**SUPPLIED MATERIAL**
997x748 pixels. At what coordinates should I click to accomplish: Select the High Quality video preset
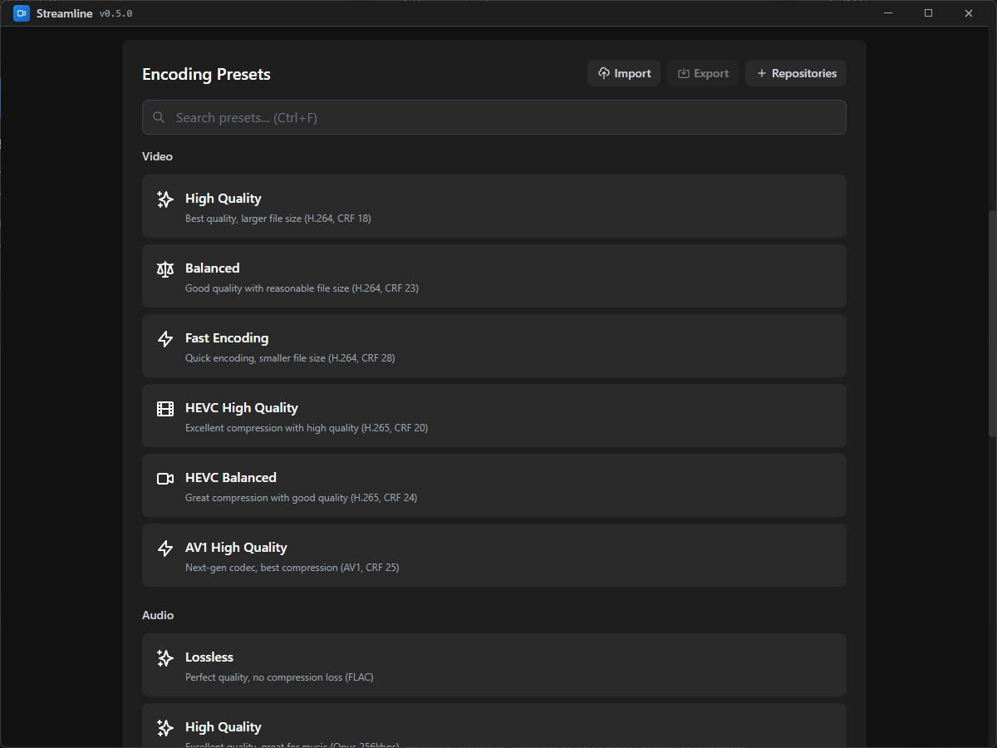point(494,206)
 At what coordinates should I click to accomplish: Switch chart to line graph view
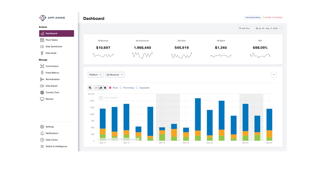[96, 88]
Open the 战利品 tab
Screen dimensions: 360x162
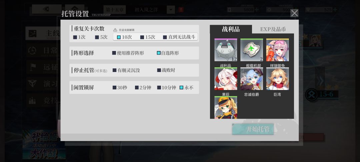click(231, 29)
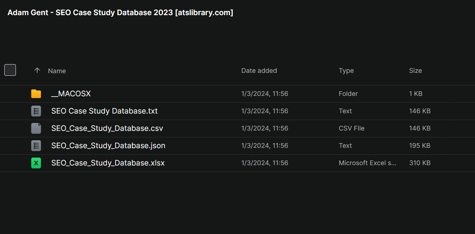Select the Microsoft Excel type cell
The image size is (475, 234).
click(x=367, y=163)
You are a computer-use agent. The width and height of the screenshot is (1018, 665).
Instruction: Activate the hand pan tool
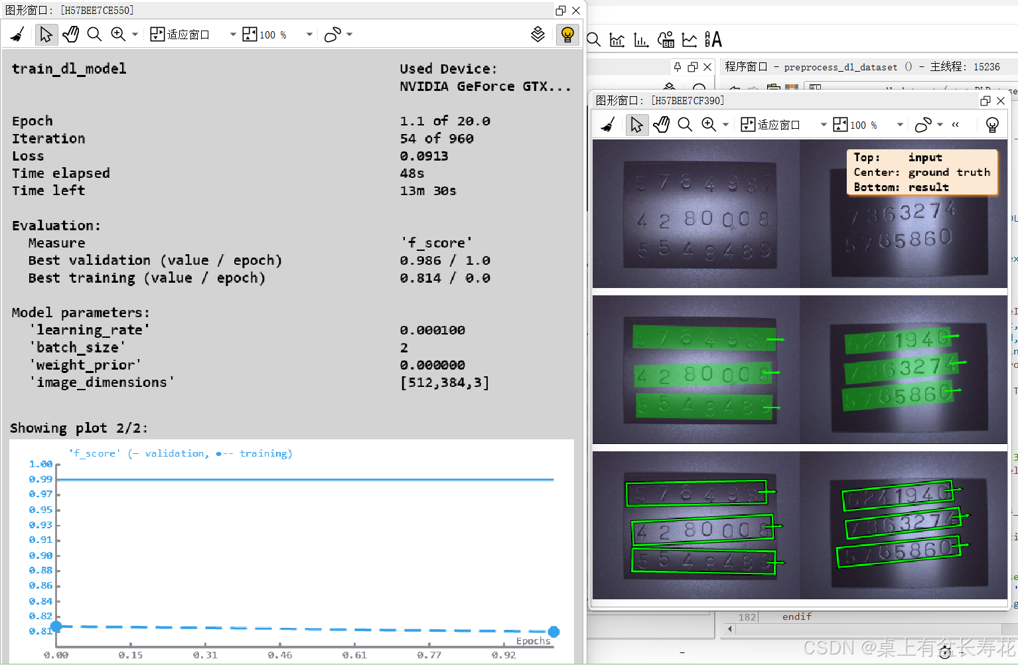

**TASK GOAL**
Everything from the line with "Open the 战利品 tab" through the last line above must be repeated exactly, except the pictures.

**WRITTEN REPLY**
Open the 战利品 tab
Screen dimensions: 360x162
click(231, 29)
Select the Microsoft Excel type cell
The image size is (475, 234).
click(x=367, y=163)
You are a computer-use agent. The width and height of the screenshot is (1018, 665).
Instruction: Activate the hand pan tool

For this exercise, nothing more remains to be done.